* Questions to answer
1 – In the passage on the World Bank, copy everything from "The culture of" down to "energy and clarity.".
2 – Condense the paragraph of the World Bank passage that begins "The culture of the institution has changed" into two sentences, keeping its main facts.

* Selected passage
--- START ---
To begin with, the World Bank is not a "bank" in the normal sense of the word but a financial cooperative owned by virtually all of the world's governments. It is a specialized agency of the United Nations and, with its staff of 10,000, the most important foreign aid body on earth. It has 1,400 people working on Africa—the largest single group of professionals anywhere promoting the continent's development. Many of them are African. In 1963, the popular writer James Morris described Bank staff as self-effacing do-gooders. "They may be excited by the unfolding of history all around them, but do not often let it show. They pride themselves upon their strictly businesslike approach to the needs of the poor nations, and would think it effete or namby-pamby to allow any breath of sentiment to creep between the ledger lines."

The culture of the institution has changed since then. Crusty former colonial administrators have been replaced by smooth-talking economics Ph.D.s and business school graduates. But the Bank's self-image and sense of mission have barely faltered. Its purposes were obscured to the outside world by three colorless presidents between 1981 and 1995. In the decade after that, however, the hard-driving James Wolfensohn infused the institution with new energy and clarity.

Yet most critics of globalization, like Africans, still condemn the institution. Some do so in apocalyptic terms. In the words of one writer: "Zimbabwe's president, Robert Mugabe, is a brutal autocrat who has cheated his country of democracy, murdered political opponents and starved the people of regions controlled by the opposition. But the damage he has done to Africans is minor by comparison to that inflicted by the International Monetary Fund and World Bank." Others have described the Bank as the "new maharajahs," "lords of poverty," and "masters of disaster." The organization is even granted powers that it does not claim. One critic has suggested that the Bank's influence is more than economic; it has been "cultural, ideological and, in a not entirely metaphysical sense, religious."
--- END ---
* Supplied records
--- START ---
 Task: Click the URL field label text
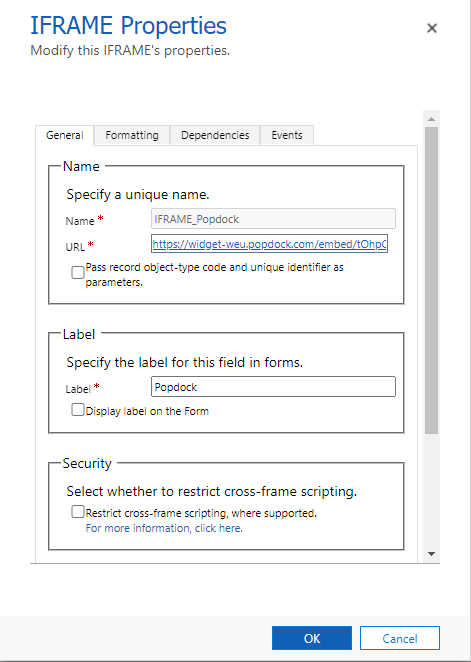tap(76, 247)
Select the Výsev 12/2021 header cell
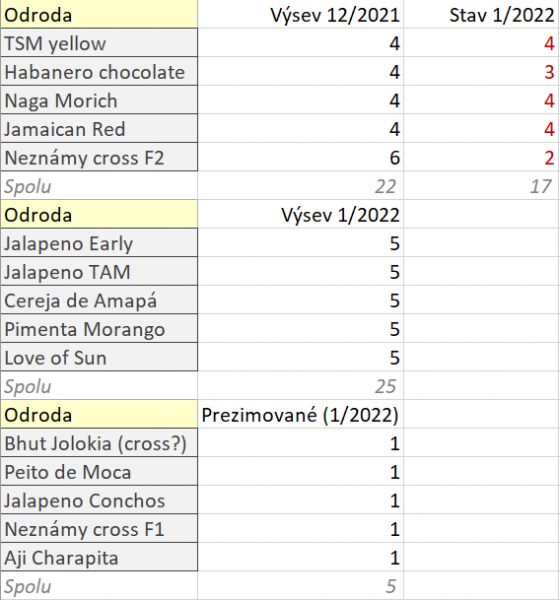This screenshot has width=560, height=600. point(301,15)
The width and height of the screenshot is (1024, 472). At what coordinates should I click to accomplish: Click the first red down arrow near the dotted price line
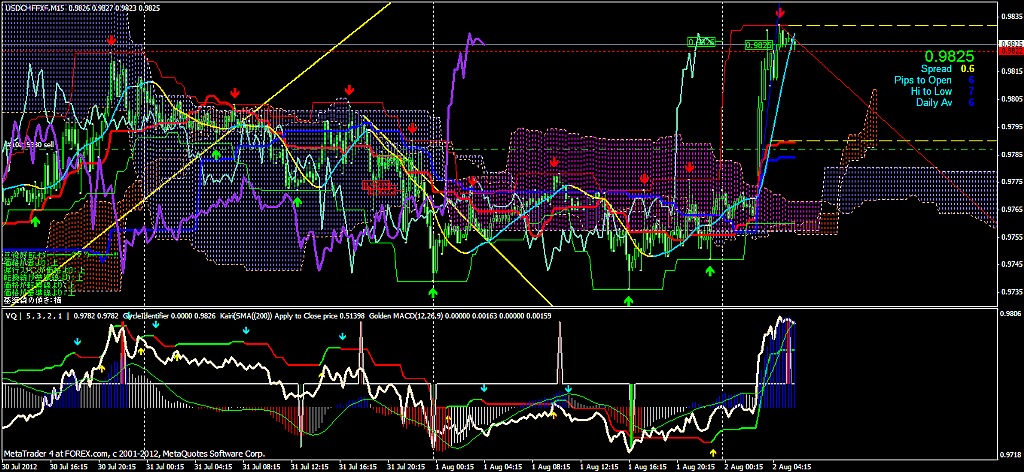(112, 40)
--- END ---
* Your written answers
1 –
The culture of the institution has changed since then. Crusty former colonial administrators have been replaced by smooth-talking economics Ph.D.s and business school graduates. But the Bank's self-image and sense of mission have barely faltered. Its purposes were obscured to the outside world by three colorless presidents between 1981 and 1995. In the decade after that, however, the hard-driving James Wolfensohn infused the institution with new energy and clarity.

2 – The institution's culture has changed since then, as smooth-talking economics Ph.D.s and business school graduates have replaced crusty former colonial administrators, yet the Bank's self-image and sense of mission have barely faltered. Three colorless presidents obscured its purposes to the outside world between 1981 and 1995, but in the following decade the hard-driving James Wolfensohn gave it new energy and clarity.